# Placenta previa and placenta abruptio



## RedheadErin (Aug 24, 2013)

At what point during the delivery do you know either of these conditions exists?


----------



## NomadicMedic (Aug 24, 2013)

Well. If that doesn't sound like a homework question, I don't know what does.


----------



## Anjel (Aug 24, 2013)

We won't give you answers.

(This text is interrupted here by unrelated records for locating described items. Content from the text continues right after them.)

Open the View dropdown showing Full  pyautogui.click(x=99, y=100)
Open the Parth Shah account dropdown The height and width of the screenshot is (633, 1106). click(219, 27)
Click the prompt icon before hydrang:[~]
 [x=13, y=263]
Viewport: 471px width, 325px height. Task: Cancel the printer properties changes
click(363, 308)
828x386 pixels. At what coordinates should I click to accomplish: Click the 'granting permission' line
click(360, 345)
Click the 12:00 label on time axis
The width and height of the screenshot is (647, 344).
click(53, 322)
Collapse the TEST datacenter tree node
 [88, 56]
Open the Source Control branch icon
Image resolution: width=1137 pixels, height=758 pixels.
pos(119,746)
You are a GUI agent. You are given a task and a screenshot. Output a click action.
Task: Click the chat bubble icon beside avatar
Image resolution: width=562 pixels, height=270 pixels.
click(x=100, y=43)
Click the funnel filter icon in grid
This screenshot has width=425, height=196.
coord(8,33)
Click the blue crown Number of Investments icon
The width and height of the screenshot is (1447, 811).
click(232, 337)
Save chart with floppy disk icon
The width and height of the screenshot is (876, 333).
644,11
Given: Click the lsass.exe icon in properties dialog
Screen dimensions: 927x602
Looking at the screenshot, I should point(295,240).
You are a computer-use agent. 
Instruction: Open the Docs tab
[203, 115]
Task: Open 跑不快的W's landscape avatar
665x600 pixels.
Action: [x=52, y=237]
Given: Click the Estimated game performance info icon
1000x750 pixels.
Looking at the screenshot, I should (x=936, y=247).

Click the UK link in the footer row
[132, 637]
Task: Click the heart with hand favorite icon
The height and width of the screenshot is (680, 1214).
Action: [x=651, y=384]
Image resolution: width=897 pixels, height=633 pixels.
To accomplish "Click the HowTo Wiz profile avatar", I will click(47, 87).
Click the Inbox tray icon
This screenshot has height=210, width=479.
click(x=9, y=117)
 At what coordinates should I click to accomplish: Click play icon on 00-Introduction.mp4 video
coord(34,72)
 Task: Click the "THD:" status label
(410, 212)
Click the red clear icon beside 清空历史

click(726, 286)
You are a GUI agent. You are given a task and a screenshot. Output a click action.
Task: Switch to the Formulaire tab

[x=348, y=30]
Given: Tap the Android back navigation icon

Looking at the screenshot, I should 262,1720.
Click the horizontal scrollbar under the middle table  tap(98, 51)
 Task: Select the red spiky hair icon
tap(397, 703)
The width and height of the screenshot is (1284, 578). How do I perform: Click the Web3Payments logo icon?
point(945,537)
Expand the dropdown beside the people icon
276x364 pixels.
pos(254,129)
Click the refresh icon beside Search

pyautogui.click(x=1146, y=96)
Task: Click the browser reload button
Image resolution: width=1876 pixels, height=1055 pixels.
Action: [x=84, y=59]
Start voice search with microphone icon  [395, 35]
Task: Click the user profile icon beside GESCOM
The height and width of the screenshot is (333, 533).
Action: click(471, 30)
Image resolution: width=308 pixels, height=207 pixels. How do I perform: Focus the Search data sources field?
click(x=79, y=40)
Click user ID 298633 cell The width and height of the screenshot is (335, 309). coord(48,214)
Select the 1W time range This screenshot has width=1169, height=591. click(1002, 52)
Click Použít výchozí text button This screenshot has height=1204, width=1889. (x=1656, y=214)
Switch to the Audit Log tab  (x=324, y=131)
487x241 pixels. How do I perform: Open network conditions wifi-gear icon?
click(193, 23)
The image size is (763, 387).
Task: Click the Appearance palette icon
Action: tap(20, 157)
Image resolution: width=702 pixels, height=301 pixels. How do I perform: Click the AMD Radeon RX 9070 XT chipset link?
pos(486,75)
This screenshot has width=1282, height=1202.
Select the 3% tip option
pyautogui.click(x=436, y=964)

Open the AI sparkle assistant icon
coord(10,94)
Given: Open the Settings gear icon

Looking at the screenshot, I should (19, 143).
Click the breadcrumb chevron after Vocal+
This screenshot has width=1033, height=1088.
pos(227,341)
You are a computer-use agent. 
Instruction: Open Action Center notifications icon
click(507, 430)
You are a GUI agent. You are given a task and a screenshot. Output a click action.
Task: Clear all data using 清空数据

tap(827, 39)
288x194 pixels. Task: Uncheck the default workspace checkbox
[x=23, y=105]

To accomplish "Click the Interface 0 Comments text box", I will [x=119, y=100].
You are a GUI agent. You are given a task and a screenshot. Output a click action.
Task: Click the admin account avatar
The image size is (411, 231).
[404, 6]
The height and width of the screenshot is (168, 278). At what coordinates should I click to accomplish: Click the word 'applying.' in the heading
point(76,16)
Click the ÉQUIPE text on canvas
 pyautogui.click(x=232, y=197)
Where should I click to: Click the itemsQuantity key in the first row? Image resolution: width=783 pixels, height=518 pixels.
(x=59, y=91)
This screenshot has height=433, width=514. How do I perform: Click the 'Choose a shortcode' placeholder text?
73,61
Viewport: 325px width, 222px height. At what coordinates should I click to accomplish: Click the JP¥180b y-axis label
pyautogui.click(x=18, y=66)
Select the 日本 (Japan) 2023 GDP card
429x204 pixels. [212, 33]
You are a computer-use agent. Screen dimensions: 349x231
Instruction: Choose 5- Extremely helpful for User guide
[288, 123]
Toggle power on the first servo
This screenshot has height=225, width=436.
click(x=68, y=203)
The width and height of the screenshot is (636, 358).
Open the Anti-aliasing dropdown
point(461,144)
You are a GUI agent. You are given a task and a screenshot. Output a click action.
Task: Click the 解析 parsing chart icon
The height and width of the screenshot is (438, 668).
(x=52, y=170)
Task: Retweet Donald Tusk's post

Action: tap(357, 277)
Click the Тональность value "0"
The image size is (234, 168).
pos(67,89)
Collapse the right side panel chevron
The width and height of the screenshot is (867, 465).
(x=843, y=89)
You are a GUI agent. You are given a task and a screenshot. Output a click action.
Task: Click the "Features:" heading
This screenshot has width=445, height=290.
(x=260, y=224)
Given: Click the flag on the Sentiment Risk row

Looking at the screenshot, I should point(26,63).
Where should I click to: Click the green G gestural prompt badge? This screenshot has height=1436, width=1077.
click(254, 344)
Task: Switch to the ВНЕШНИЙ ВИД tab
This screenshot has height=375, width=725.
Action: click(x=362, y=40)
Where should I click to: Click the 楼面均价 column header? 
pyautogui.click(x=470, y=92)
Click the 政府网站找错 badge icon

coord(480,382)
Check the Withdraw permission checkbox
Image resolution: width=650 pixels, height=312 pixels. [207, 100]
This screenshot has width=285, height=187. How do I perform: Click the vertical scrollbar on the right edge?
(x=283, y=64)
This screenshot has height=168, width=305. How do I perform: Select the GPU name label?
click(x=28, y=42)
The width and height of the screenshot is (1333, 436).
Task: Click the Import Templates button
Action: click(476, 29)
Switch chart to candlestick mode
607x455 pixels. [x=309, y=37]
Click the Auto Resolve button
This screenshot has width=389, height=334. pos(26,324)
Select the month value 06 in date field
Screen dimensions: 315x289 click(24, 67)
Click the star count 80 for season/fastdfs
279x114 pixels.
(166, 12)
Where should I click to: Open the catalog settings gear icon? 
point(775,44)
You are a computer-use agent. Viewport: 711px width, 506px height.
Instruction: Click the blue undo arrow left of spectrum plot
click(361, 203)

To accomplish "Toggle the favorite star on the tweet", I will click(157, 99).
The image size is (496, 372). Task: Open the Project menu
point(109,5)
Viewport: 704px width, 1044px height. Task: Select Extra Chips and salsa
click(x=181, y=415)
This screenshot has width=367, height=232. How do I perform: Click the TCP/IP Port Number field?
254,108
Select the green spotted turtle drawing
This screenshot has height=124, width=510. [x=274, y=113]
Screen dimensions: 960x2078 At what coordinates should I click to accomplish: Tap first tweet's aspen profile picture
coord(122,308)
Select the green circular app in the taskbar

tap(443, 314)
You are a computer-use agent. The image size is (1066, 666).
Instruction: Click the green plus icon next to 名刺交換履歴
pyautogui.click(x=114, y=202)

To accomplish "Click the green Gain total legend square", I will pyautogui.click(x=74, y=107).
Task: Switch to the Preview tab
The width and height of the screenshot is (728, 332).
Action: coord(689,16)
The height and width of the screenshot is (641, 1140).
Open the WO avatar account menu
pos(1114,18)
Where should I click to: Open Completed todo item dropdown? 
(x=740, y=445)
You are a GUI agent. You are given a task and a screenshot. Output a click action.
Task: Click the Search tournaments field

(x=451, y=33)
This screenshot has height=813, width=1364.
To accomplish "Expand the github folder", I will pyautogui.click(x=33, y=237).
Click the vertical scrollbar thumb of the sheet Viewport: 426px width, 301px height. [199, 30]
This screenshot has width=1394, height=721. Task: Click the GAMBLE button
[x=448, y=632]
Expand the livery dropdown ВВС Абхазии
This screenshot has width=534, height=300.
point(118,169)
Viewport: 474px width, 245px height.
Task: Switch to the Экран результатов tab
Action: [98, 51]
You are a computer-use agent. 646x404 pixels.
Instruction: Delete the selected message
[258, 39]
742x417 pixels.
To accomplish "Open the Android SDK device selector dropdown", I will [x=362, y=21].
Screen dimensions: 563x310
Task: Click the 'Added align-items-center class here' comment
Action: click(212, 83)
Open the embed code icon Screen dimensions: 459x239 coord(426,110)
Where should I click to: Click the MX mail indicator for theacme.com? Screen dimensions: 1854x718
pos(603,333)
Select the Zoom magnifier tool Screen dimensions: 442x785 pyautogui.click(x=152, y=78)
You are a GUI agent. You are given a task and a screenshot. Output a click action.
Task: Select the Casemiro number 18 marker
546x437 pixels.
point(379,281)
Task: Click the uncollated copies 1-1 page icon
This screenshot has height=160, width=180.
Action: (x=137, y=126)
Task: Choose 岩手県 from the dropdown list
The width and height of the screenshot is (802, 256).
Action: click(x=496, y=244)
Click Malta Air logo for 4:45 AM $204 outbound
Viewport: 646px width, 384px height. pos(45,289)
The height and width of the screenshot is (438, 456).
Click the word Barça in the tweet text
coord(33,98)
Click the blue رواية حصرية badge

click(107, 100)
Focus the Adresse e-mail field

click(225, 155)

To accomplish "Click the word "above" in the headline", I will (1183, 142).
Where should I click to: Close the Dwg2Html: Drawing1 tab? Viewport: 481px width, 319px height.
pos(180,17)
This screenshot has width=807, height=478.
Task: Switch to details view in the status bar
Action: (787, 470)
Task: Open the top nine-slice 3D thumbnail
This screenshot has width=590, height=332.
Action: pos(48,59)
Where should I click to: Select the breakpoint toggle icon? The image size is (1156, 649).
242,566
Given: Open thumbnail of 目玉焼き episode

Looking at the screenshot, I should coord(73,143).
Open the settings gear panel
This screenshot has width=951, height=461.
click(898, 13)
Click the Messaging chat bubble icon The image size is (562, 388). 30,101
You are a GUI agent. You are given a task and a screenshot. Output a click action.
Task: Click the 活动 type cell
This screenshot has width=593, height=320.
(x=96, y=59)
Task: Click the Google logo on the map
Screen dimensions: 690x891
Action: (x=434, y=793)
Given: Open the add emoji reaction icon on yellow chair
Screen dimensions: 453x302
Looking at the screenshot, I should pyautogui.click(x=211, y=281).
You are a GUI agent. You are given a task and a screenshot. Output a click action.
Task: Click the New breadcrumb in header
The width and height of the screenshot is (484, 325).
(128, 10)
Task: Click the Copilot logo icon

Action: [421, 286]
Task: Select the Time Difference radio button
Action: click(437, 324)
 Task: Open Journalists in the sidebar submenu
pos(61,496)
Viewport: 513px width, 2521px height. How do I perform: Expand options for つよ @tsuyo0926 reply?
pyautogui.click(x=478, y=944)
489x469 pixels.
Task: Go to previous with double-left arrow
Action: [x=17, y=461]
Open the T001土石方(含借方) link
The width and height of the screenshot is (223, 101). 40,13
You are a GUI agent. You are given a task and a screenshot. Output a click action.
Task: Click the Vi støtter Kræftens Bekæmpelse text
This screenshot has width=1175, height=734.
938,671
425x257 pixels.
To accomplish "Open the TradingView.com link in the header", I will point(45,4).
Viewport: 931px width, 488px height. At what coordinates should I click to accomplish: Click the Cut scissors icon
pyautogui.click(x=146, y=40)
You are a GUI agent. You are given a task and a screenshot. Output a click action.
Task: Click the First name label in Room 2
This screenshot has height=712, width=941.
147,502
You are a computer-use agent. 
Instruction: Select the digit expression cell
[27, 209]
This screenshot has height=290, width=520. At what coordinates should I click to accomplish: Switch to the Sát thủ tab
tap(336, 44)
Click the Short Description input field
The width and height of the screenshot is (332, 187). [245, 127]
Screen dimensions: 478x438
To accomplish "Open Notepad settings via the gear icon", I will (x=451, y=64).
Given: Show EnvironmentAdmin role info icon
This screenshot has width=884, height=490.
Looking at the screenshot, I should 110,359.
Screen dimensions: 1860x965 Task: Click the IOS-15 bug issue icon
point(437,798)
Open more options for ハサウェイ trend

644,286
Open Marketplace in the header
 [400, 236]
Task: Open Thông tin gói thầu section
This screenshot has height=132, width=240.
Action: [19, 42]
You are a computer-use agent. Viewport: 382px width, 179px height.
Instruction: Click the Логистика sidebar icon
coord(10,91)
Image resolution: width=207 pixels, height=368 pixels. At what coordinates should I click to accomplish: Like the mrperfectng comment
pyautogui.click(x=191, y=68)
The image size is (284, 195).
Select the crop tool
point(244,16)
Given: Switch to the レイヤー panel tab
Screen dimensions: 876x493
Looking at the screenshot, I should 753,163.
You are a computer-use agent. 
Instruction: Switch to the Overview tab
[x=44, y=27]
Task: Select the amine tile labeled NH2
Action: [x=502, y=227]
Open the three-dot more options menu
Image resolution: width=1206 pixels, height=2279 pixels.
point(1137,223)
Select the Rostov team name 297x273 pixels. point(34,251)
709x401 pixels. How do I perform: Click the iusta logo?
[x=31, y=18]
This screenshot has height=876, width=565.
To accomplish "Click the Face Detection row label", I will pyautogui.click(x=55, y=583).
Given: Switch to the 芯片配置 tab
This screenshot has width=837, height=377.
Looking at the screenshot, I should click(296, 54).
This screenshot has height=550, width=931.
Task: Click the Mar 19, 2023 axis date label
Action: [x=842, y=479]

We will help you work through it though.

What is placenta previa?

What is placenta abruptio?


----------



## mycrofft (Aug 24, 2013)

RedheadErin said:


> At what point during the delivery do you know either of these conditions exists?



After the doctor at the hospital does an ultrasound.


----------



## Mariemt (Aug 24, 2013)

Bleeding is a very good indicator.  
Someone with prenatal care will know about one... can you guess?


----------



## Akulahawk (Aug 24, 2013)

Mariemt said:


> Bleeding is a very good indicator.
> Someone with prenatal care* will know about one*... can you guess?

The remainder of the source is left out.